The need to identify the mutated gene by forward genetic approaches since you know which gene is mutated in every mutant in the collection
True or false: it’s difficult to do LOF and GOF reverse genetics experiments on budding yeast S. cerevisiae
False
- it’s easy to do LOF and GOF experiments
True or false: many of the fundamental cellular processes are conserved in complex multicellular eukaryotes
True
Describe targeted gene deletion
Antibiotic-resistance selectable marker (KanR) is transformed through a double cross-over to budding yeast ORF, which replaces the ORF. This now allows for selection of the kanamycin-resistant transformants.
Describe the yeast deletion mutant collection (4)
- Attempted systematic single deletion of 5,916 genes (96.5% of all genes)
- 18.7% (1,105) genes were essential for growth in rich glucose medium (essential genes)
- 81.3% (4811) genes were viable for growth in rich glucose media (nonessential genes)

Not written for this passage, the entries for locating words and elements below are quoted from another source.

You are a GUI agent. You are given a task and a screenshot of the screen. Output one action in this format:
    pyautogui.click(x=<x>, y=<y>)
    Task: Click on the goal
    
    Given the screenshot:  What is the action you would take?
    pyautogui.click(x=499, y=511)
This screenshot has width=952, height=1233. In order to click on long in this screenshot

- High proportion of nonessential genes my indicate functional redundancy of genes or that its function is required in a speific perturbation or stress not yet identified.
Describe the type of yeast deletion mutant collections (3)
- ~6000 heterozygous deletion mutants (mutant essential and nonessential genes)
- ~4800 homozygous diploid mutants (mutant nonessential genes because the cell dies if the essential genes were knocked out)
- ~4800 haploid mutants (mutant nonessential genes)
Assemble mutant collection into high density yeast arrays where each colony is a unique deletion mutant
How can you test the sensitivity of phenotypes of deletion yeast mutants?
- For low density arrays, can do manual pinning onto a stress condition to test which deletion yeast mutants are sensitive to stress.
- For high density arrays, can do robotic pinning.